Milano: Via Padova - “Il paziente cinese era steso su un lettino in attesa di essere sottoposto a un’ecografia. Il medico, una cinese clandestina, incinta, senza alcun requisito professionale, lo stava visitando all’interno di un negozio di giocattoli, ferramenta e abbigliamento di via Padova. Il costo della visita si aggirava dai 10 ai 20 euro.

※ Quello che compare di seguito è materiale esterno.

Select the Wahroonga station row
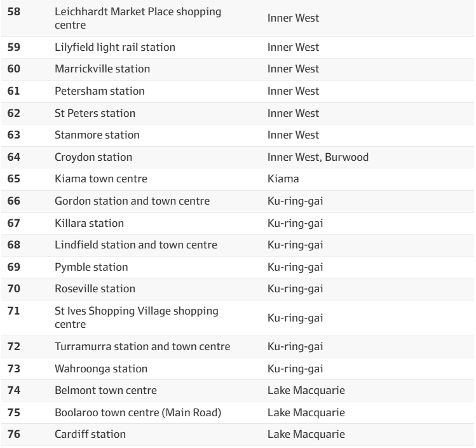[x=101, y=369]
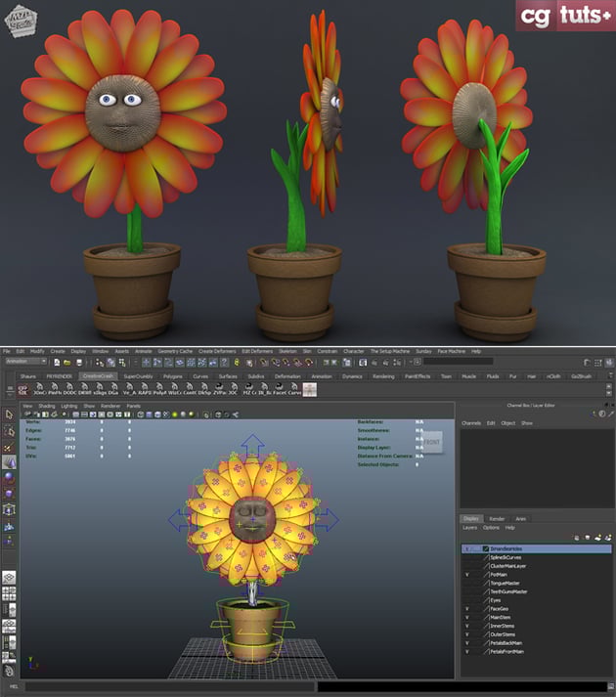The width and height of the screenshot is (616, 697).
Task: Click the Paint selection tool
Action: pyautogui.click(x=9, y=446)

A piantonare l’ingresso l’assistente cinese irregolare, suo marito, e il titolare dell’esercizio commerciale. E’ questa la scena davanti alla quale si sono trovati tre agenti del Settore Sicurezza, che hanno operato in borghese dopo giorni di indagini. Sequestrati un ecografo, un computer, 20 flaconi di compresse con scritte in cinese, 3 flaconi di creme, un catalogo di farmaci in lingua cinese e 220 euro proventi delle visite. La sedicente dottoressa, che visitava anche a domicilio, è stato denunciato per abuso della professione medica e detenzione di farmaci imperfetti (non autorizzati dal Ministero). I due titolari del negozio, una coppia di cinesi regolari, insieme al marito della “dottoressa’, sono stati segnalati all’autorità giudiziaria per favoreggiamento ad attività illegali. La Polizia Locale ha fatto richiesta di sequestro dell’esercizio commerciale. Che non è stata convalidata dal Magistrato“. Lo comunica il vice Sindaco e assessore alla Sicurezza Riccardo De Corato.

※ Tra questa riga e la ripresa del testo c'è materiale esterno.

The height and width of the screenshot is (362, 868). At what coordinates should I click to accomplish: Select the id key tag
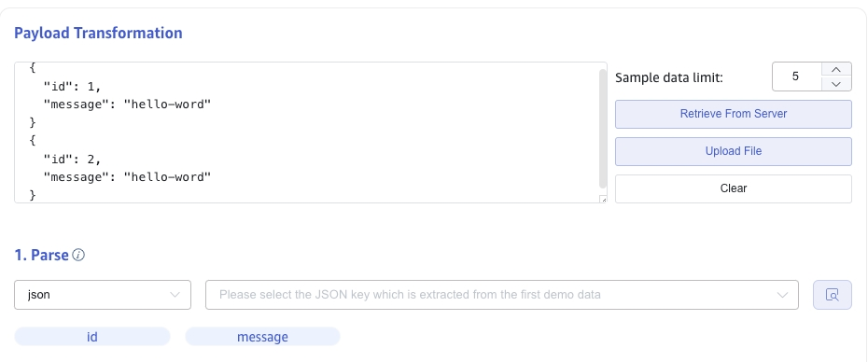click(x=91, y=337)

L’operazione è partita da indagini seguite a un’operazione della Polizia Locale avvenuta una ventina di giorni fa. Quando in via Venini gli agenti avevano scoperto un appartamento dormitorio con 14 posti letto e una cantina a rischio esplosione. Nel bilocale erano stati scoperti due clandestini. Che sono in realtà il medico e il suo assistente trovati nel negozio di via Padova, su cui sono in corso accertamenti.
“Eravamo abituati a ambulatori medici fai da te nel quartiere Sarpi “ commenta De Corato -. Ora scopriamo che questa pericolosa attività, allorché professata da improvvisati dottori, per lo più cinesi, si è estesa in altre zone di Milano. Come in via Padova, dove con le ordinanze sono stati potenziati i controlli dei vigili. E gli effetti positivi sono sotto gli occhi di tutti. Sono 297 le persone identificate, 46 i clandestini denunciati e 6 quelli arrestati per inosservanza del decreto di espulsione dall’entrata in vigore dei provvedimenti. Cui si aggiungono altre 42 denunce (6 per impianti a gas non a norma, 18 per favoreggiamento dell’immigrazione clandestina e altre 18 per occupazioni abusive)“.
“Spiace rilevare che il magistrato non abbia convalidato il sequestro dell’esercizio “ aggiunge De Corato “. Come spiace che, proprio in via Padova, a fronte di 30 richieste di sequestro degli appartamenti affittati ai clandestini da parte della Polizia Locale, a oggi i decreti rilasciati siano zero. Se vogliamo impedire che queste attività illecite vengano reiterate è necessaria pertanto una maggiore collaborazione della Magistratura“.